図1及び14を参照すると、一実施形態においては、ピンアクチュエータアセンブリ10はブームアクチュエータ120に取り付けられている。例えば、一実施形態においては、ロッキングヘッド12はシリンダー124の端部またはその近くに配置されており、動作緩和部16はシリンダー124の長さに沿って配置されている。クレーン100はまた、ブームアクチュエータ120に動作可能に接続されて、ブームアクチュエータ120の動きを制御して伸縮セクション114を伸張したり引込んだりするようにされた制御システム210を含む。制御システム210はまた、ピンアクチュエータアセンブリ10に動作可能に接続されて、例えば、アクチュエータ14の動作を制御する。一実施形態においては、制御システム210は、シリンダーピン22及び/又はセクションロックアーム28の動きが妨げられないようにするか又はそうなるまで、ブームアクチュエータ120を制御してロッキングヘッド12を配置または再配置する。

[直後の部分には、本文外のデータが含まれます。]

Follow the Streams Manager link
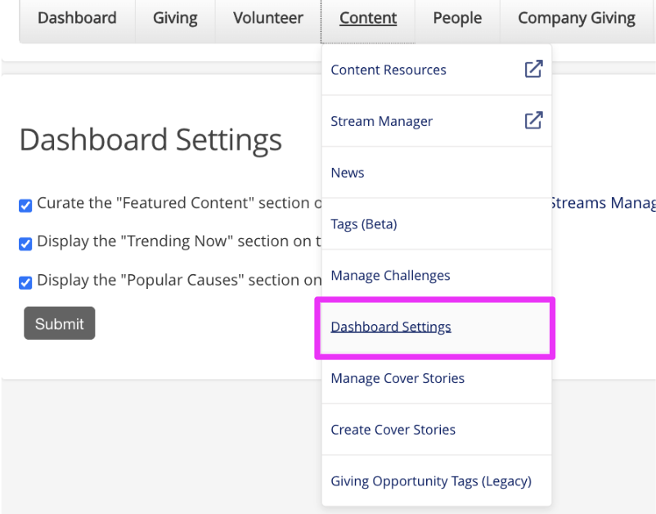The height and width of the screenshot is (514, 656). click(604, 203)
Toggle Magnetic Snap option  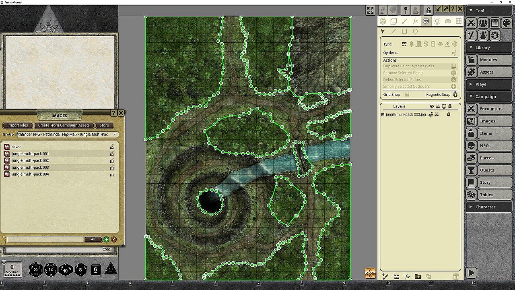click(x=455, y=95)
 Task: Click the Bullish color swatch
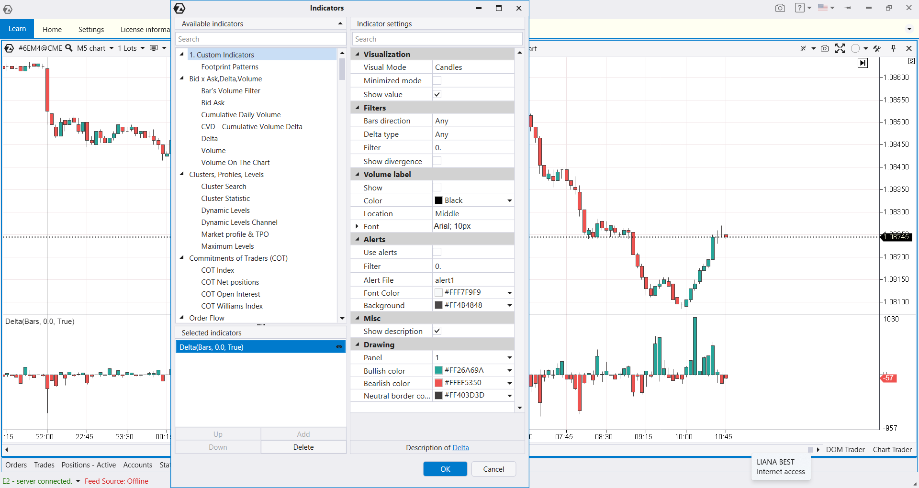pos(438,370)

制御システム210は、ブームアクチュエータ120及び/又はピンアクチュエータアセンブリ10の動作を制御するようにされたコンピュータを含む。
【0059】
何れの上述の実施形態からの様々な特徴も、ここに記載の他の実施形態において一緒に利用できることを理解されたい。
【0060】
ここに引用した全ての特許文献は、本開示の記載の中で明確に組み込まれているか否かに関わらず、引用によりここに組み込まれる。
【0061】
本開示における、単数形は単数および複数の両方を含むと解釈される。その逆に、複数アイテムとしての如何なる参照も、必要に応じて、単数を含む。加えて、「上方」「下方」のような方向を参照するための用語は、例示を目的としてのみ使用されており、本開示の主題を特定の方向に限定しないことを理解されたい。
【0062】
上記より数の修正や変更が、本開示の新規概念の真の精神及び範囲から離れることなく、なされうる。例示された特定の実施形態に関する如何なる限定も、意図されておらずまた示唆されない。本開示は、特許請求の範囲内にある全てのそのような変更を包含することを意図している。